EXERCISE TEXT >>

Content starts

The Blockbuster Term Ahead at the Supreme Court
The Supreme Court had a tumultuous 2020-2021 term. Justice Ruth Bader Ginsberg’s death in September of 2020 threw the Court into turmoil just a week before the term started, and the rapid confirmation of Justice Amy Coney Barrett made the Court a major issue for the second Presidential election in a row. COVID-19 social distancing guidelines and safety precautions forced the Court to conduct arguments by phone and implement a new process for questioning litigants. Accordingly, the Court had a relatively quiet term: some important decisions, to be sure, but nothing earth-shattering. The same will not be said about the 2021-2022 term, which kicked off on Oct. 4. A Court returning to normalcy and a docket stacked with blockbuster cases will make this one of the most important terms in recent memory.
The 2021-2022 term will be the first full term for the Supreme Court’s new 6-justice conservative majority. It would be a mistake, though, to expect a flurry of sweeping 6-3 decisions chewing up years of precedent and ushering in a new era of originalist jurisprudence. Broadly, there are three groups of Justices on today’s Supreme Court. Justices Stephen Breyer, Elena Kagan and Sonia Sotomayor are the liberals. Justices Samuel Alito, Neil Gorsuch and Clarence Thomas are the arch-conservatives: strictly committed to originalist and textualist judicial philosophies and reliable votes to overturn precedents they disagree with. The remaining group of Justices, Barrett, Brett Kavanaugh and John Roberts, sit in the middle. They are conservatives, but they are also more sensitive to the institutional and practical implications of the Court’s decisions.

Content ends

ENTRIES SUPPLIED >>
Content starts

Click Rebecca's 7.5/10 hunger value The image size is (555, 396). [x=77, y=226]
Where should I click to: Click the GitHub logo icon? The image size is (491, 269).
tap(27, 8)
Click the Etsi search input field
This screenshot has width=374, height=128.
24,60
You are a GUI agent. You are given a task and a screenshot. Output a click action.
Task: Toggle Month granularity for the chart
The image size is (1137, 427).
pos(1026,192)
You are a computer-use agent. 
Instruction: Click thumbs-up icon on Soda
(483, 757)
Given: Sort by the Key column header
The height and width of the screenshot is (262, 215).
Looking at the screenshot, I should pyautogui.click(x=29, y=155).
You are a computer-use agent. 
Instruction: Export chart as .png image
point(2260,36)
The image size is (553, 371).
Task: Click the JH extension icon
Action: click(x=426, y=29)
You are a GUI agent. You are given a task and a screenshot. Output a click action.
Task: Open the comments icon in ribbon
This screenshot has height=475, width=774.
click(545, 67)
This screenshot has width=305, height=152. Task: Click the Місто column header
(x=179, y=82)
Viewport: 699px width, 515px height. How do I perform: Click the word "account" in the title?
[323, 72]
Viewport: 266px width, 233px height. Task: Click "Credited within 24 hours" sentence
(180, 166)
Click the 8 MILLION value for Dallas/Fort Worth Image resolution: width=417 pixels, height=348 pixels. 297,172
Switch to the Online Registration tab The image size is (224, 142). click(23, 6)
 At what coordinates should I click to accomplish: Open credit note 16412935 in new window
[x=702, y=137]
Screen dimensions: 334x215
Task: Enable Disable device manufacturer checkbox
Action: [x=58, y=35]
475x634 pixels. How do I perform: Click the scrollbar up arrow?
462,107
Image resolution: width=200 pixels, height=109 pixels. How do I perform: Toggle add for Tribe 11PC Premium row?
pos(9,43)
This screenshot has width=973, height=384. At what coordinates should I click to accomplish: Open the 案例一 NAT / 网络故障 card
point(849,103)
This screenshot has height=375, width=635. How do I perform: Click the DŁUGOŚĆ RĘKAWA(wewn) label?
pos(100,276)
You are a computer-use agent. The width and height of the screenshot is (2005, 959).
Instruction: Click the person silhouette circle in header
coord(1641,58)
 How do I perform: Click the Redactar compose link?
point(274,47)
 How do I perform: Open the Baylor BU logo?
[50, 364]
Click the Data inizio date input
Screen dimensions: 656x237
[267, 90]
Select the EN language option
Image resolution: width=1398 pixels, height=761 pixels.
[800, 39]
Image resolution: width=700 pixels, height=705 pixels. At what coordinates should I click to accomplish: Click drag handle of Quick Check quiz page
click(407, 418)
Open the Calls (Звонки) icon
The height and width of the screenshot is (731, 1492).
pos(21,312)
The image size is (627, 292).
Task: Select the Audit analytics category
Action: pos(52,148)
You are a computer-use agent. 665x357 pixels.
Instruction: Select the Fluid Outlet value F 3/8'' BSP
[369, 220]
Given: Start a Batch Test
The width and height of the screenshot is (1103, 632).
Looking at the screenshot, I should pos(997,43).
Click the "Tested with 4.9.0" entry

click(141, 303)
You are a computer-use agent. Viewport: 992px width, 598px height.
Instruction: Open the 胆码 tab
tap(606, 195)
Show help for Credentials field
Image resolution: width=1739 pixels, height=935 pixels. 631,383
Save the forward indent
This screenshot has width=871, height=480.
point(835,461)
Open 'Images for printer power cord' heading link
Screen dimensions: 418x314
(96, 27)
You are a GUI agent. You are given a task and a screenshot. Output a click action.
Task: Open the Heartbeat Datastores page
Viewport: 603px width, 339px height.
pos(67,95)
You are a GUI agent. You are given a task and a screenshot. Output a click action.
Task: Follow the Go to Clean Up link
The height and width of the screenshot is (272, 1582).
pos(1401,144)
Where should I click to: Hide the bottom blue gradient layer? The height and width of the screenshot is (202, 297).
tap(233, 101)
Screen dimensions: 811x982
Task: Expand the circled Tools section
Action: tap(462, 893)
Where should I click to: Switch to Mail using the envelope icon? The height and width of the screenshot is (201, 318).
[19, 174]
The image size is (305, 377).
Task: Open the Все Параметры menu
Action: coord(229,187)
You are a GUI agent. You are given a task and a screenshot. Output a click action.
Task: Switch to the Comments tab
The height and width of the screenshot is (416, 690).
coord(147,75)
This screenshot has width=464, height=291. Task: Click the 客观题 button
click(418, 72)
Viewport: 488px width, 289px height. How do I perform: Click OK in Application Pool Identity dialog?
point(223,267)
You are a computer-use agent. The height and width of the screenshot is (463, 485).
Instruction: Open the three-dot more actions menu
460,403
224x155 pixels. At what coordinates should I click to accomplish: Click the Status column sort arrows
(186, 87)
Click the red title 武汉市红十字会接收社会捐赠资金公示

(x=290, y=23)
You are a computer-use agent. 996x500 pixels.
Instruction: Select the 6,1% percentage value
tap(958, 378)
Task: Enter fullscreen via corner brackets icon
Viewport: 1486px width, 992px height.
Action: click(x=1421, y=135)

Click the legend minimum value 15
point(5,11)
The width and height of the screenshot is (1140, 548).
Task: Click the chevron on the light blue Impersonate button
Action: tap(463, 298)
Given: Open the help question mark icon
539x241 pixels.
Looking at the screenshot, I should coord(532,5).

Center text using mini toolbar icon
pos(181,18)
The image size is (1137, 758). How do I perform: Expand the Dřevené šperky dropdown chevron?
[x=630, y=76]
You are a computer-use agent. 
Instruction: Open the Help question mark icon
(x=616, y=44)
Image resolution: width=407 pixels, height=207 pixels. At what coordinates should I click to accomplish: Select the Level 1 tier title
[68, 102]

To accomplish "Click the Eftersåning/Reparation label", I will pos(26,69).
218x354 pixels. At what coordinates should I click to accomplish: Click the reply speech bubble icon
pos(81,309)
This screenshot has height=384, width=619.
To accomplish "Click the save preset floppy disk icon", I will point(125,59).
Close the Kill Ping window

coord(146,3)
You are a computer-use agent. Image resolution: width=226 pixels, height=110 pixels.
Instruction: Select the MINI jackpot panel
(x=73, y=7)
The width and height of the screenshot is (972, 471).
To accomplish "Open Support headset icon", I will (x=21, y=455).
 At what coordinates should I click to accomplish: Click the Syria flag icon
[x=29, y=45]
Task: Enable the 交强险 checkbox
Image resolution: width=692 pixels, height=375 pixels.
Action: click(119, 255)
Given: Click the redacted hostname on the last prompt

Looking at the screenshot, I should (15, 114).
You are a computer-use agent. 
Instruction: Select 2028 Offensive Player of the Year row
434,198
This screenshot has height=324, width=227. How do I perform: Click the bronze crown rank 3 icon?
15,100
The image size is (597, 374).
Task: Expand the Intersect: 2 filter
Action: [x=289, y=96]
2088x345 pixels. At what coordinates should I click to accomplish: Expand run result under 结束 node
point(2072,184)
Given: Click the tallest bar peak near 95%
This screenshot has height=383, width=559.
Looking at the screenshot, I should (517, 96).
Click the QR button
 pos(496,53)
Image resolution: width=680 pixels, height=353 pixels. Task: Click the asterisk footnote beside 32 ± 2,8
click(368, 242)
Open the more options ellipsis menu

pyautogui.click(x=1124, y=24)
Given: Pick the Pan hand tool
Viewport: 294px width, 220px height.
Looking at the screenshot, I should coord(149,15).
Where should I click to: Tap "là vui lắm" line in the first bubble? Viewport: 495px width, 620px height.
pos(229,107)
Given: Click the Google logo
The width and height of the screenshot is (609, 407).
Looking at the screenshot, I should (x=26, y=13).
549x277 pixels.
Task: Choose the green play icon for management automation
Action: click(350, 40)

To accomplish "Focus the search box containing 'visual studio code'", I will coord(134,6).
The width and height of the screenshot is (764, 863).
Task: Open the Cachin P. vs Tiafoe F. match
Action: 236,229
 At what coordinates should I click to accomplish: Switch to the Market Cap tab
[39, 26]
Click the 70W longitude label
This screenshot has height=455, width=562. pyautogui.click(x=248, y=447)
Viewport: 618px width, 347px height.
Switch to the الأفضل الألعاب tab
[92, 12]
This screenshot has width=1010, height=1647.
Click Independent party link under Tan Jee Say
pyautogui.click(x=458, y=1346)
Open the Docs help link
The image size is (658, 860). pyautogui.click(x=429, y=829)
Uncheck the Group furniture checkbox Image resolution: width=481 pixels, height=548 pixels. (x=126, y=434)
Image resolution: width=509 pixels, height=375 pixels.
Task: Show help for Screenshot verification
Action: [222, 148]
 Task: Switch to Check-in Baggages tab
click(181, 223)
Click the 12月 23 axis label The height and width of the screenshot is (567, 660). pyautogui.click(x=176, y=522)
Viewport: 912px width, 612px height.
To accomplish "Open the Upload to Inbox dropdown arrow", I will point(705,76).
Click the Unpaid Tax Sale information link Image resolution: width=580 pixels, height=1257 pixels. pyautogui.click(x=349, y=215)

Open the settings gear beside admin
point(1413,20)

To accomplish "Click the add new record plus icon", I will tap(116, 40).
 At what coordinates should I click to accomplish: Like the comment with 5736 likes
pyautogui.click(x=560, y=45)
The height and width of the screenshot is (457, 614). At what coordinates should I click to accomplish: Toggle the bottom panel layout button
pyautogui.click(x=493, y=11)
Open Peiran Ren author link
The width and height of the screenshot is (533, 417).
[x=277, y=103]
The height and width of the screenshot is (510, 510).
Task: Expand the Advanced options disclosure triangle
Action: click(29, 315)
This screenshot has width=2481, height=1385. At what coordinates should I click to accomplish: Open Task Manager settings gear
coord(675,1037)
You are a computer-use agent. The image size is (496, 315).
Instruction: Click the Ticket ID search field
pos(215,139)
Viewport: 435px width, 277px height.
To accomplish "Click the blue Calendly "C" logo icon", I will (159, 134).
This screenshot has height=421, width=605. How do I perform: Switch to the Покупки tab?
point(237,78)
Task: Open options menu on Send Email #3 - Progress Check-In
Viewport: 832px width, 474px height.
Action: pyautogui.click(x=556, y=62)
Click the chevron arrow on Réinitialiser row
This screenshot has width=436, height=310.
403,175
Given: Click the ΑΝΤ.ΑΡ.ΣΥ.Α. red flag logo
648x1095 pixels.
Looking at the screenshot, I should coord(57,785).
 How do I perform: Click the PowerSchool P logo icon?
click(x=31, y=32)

Content ends

TASK A >> Please list the Justices whom the Supreme Court article places in the middle group.
TASK B >> Carry the Supreme Court article forward, starting right after its final sentence.
The items have no connection to the Supreme Court article.

TASK OUTPUT A >> Barrett, Brett Kavanaugh and John Roberts

TASK OUTPUT B >>
Internal squabbling among the conservatives will be the defining dynamic on the Court this term, and the resolution of their differences will be the single most important factor in how the term plays out. Will the moderates throw caution to the wind and usher in a new, unrestrained conservative era on the Supreme Court? Or will they force the Court to chart a middle path, slowly chipping away at disfavored precedents and seeking narrow compromise decisions where consensus can be found?
The biggest cases before the Court this term focus on two of the most polarizing issues in American politics: guns and abortion. New York Rifle Association v. Bruen is the final leg in a trilogy of major Second Amendment cases before the Court over the last decade. In 2008, the Court found in D.C. v. Heller that the Second Amendment guarantees the right to carry weapons for self-defense in the home. McDonald v. Chicago incorporated the Second Amendment to the states in 2010. In Bruen, the Court will decide the degree to which the Second Amendment protects the carrying of weapons outside the home. The petitioners challenge a century-old New York law requiring most individuals to obtain a permit showing “proper cause” to carry a weapon outside the home. A decision establishing that open carry outside the home is protected by the Second Amendment could deal a blow to gun-control advocates across America.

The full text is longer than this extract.